The schematic is overly complicated. The ENTIRE reason to run a ford solenoid is to remove any starter loads from your cut off switch.
 
The crimp on your battery cable should be redone. Ideally, you want the insulation right up against you terminal, no gaps.

The schematic is overly complicated. The ENTIRE reason to run a ford solenoid is to remove any starter loads from your cut off switch.
Thanks Ill give it another shot. I was afraid to have it up against it and pull away when I crimped it.
I'm using the ford solenoid to keep the big unfused wire to the starter from being hot. The other two wires (one to power lights/accessories and the other is the alternator which runs to the kill switch).
Why are you using 6 gauge to trigger mopar starter solenoid??
Its what I had. I figure 10 or 8 would have worked but I got a good deal on 6 gauge weld cable. So I'm running it to the alternator and to power the rest of the car. Btw that's to supply battery power not trigger? All I did was remove the factory wire that went from that post to the battery and just running it to the trunk now.
 
Thanks Ill give it another shot. I was afraid to have it up against it and pull away when I crimped it.
I'm using the ford solenoid to keep the big unfused wire to the starter from being hot.

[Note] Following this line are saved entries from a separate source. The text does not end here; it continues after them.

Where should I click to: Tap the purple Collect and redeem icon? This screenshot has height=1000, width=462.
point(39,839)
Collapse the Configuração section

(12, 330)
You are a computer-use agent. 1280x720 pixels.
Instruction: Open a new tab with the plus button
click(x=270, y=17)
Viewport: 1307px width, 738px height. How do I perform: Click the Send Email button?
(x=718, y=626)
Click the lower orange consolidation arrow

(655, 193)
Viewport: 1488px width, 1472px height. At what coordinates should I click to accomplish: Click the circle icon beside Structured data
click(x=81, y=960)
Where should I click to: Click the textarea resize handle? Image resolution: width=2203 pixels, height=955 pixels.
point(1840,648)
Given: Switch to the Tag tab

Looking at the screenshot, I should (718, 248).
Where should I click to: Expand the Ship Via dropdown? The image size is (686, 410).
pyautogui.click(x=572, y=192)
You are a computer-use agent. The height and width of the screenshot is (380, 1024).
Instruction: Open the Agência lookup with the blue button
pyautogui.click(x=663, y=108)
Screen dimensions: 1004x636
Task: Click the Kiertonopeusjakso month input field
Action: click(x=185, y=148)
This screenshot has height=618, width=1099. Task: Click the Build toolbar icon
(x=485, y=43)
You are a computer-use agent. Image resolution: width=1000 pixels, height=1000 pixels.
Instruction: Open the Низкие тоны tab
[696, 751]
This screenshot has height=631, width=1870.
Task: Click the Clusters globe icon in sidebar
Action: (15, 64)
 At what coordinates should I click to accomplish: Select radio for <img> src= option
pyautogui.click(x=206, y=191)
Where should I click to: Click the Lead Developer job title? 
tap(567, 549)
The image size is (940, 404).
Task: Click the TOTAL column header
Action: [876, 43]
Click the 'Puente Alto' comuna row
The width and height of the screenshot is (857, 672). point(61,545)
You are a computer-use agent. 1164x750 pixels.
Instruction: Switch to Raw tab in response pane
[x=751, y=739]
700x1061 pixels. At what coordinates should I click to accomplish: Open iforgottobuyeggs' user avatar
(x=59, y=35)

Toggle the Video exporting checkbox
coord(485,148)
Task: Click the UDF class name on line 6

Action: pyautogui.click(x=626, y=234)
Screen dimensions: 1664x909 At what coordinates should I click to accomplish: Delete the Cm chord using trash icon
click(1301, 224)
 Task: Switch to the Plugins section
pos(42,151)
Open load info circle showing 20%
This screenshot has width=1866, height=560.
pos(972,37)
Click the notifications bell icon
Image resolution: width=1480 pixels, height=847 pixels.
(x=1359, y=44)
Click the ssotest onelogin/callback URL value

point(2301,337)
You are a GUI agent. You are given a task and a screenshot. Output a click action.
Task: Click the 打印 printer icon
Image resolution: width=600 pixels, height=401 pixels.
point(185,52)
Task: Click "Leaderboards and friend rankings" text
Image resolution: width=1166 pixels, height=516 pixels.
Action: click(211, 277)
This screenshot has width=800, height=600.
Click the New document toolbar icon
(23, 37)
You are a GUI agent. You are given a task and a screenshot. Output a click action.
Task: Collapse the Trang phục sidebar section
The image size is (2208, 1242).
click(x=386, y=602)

The other two wires (one to power lights/accessories and the other is the alternator which runs to the kill switch).

The schematic show the wire going from battery to cut off switch then to ford relay. I would not do it that way. This show the starter load going through your cutoff switch.

Battery direct to one side of ford relay, drag whatever you want switched by the cut off from the upstream side of your ford relay.

Trigger the ford relay from your mopar relay with a 12ga wire.

Make darn sure the smaller post are capable of carrying the entire potential alternator load. I believe you need a jumper wire from the other small post to large post on battery side, Otherwise the alternator current has nowhere to go
 
The schematic show the wire going from battery to cut off switch then to ford relay. I would not do it that way. This show the starter load going through your cutoff switch.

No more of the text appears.